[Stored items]
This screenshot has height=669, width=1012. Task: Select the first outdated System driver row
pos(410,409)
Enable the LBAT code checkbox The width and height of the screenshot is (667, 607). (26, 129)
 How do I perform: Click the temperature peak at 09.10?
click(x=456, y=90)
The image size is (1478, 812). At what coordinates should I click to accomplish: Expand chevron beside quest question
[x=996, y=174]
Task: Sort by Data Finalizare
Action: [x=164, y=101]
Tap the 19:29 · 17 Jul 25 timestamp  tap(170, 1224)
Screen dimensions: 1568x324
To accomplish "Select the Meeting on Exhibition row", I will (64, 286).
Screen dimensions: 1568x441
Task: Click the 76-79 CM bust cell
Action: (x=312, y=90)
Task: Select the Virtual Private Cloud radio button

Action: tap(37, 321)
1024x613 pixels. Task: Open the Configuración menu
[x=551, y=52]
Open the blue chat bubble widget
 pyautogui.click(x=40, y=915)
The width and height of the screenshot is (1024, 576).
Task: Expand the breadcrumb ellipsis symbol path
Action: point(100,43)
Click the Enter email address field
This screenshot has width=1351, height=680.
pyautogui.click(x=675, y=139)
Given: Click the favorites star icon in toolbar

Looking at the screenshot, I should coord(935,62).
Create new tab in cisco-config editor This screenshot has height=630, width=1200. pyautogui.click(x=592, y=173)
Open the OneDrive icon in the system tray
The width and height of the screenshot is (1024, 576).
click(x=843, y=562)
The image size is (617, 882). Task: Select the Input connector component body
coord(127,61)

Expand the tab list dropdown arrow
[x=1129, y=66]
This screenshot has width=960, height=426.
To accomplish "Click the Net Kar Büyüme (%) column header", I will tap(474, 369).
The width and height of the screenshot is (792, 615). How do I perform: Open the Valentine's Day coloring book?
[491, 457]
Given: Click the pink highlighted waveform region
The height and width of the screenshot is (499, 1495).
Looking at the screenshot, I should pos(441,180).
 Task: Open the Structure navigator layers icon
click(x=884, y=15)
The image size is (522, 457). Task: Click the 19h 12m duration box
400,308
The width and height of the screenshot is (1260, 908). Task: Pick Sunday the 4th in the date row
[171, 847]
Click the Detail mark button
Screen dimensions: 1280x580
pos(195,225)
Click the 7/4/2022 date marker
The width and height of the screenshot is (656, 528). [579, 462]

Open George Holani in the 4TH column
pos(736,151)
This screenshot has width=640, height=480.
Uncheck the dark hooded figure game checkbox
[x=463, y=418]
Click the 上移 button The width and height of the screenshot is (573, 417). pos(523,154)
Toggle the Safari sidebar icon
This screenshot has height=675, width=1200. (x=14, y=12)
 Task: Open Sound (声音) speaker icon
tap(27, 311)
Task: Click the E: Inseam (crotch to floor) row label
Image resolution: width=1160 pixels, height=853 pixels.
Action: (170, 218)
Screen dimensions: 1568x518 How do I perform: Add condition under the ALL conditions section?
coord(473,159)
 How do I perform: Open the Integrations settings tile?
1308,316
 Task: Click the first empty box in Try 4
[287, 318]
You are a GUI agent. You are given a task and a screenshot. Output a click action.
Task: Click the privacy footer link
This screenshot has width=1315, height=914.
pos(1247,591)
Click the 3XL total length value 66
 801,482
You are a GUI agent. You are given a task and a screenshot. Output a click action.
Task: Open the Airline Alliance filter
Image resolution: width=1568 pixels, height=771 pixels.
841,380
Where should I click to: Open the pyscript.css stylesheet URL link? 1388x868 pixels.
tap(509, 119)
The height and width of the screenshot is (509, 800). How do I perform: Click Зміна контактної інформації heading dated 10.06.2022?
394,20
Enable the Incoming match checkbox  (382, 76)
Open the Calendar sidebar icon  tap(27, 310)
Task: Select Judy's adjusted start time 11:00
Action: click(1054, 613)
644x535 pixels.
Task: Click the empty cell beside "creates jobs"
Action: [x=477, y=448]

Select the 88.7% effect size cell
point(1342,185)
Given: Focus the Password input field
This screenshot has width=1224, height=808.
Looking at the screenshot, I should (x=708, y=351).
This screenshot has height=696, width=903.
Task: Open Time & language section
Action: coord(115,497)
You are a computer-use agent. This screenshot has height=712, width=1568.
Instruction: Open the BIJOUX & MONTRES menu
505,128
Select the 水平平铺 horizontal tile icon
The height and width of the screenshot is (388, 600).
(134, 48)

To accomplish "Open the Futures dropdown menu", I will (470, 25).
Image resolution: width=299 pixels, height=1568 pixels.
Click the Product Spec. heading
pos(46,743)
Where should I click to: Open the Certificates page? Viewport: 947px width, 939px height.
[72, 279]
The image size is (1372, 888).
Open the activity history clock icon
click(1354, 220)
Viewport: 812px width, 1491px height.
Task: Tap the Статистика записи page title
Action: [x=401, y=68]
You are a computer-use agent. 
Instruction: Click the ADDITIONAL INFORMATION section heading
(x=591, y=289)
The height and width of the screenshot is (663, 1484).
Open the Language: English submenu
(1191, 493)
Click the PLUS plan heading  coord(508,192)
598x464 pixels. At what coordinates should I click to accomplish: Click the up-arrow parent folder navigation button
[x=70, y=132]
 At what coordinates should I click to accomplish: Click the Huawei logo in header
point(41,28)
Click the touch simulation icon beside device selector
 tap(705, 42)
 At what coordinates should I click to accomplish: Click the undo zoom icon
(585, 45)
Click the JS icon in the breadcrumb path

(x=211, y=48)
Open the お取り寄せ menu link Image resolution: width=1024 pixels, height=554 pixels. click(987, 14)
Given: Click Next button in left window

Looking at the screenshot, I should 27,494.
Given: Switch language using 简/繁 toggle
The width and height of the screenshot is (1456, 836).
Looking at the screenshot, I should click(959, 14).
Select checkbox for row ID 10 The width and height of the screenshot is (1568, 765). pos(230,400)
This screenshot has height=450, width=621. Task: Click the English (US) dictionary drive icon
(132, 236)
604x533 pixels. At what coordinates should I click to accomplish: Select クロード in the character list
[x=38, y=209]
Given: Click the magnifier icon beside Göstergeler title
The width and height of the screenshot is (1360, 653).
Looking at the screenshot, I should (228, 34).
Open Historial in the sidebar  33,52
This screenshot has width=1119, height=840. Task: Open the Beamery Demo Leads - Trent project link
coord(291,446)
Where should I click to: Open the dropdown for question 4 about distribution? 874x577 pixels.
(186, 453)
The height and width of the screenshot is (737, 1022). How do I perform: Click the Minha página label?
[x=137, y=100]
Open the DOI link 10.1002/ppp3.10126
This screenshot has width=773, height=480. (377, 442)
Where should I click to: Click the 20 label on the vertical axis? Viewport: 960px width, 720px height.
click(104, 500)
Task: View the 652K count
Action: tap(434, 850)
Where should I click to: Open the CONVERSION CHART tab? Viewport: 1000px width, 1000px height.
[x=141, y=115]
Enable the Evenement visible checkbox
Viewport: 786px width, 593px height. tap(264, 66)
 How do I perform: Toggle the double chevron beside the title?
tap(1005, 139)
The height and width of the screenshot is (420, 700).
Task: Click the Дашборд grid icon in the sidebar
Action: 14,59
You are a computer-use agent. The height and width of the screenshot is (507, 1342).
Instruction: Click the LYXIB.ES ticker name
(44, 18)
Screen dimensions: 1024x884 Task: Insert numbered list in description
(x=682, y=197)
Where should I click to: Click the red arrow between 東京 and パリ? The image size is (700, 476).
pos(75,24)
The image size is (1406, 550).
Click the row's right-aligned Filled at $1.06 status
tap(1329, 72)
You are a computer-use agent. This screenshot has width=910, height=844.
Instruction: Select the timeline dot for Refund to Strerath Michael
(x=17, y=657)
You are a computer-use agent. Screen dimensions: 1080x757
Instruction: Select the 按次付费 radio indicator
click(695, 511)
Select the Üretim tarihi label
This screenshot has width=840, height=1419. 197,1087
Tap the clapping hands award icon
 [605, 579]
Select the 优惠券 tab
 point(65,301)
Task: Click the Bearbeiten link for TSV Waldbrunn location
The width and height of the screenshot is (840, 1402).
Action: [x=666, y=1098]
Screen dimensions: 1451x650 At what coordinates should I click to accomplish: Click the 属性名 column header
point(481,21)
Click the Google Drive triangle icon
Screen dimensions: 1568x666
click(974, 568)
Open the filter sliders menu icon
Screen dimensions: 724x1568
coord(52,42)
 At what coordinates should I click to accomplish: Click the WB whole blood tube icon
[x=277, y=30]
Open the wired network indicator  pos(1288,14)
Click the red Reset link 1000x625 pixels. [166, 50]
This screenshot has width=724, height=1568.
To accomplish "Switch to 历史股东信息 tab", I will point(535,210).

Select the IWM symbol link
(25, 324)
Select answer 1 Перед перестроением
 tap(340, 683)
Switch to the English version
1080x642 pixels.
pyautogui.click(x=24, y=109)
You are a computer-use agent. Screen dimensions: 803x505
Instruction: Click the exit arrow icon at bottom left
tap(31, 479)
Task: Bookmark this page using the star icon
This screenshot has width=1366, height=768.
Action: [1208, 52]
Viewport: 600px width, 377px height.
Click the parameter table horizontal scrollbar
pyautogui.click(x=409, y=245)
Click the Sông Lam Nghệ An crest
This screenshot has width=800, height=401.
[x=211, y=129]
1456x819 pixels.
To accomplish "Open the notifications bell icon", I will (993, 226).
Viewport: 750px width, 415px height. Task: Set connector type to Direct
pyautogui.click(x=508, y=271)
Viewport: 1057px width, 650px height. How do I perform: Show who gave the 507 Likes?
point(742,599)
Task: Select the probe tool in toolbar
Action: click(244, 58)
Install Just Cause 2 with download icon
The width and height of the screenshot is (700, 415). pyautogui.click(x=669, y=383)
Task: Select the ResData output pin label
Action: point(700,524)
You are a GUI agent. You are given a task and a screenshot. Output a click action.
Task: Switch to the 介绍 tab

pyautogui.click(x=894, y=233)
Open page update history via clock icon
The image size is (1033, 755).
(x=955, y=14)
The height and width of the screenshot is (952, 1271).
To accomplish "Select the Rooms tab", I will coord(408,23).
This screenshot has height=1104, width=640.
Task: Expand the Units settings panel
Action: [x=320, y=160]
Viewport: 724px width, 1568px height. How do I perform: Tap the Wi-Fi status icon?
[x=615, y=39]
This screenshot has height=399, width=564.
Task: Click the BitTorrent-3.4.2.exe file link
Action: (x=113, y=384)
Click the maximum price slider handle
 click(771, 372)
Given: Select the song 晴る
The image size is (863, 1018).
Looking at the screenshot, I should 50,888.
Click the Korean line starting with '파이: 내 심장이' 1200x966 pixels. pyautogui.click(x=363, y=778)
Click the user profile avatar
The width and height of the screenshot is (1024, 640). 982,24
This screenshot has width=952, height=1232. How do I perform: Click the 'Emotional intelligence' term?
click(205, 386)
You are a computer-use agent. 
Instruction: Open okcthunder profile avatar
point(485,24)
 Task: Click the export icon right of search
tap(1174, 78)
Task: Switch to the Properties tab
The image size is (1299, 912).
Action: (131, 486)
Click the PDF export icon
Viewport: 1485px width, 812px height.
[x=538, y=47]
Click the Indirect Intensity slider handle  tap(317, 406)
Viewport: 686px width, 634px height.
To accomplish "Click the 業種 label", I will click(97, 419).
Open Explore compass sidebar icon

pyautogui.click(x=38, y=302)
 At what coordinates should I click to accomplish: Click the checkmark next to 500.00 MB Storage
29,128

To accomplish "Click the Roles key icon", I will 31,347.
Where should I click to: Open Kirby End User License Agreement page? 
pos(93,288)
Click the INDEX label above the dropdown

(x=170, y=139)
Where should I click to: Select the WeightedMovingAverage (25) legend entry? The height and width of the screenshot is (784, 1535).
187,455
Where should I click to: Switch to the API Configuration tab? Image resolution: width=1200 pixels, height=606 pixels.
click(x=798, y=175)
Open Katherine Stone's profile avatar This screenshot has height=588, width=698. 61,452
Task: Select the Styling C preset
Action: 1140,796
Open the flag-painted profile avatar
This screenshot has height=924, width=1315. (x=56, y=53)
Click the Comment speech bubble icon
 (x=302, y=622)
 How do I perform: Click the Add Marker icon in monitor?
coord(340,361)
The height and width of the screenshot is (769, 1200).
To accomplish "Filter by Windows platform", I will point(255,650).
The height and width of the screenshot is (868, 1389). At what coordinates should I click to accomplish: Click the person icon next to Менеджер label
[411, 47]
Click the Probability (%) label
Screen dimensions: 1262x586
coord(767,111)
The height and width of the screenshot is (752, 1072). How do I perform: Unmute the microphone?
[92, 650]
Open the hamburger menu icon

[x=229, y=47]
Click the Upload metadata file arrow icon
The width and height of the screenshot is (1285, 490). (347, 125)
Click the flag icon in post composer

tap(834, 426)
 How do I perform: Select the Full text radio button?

§ TASK
Each line above where the word "field" occurs should be copied out.

§ OUTPUT FOR THIS TASK
Click the Enter email address field
Given: Focus the Password input field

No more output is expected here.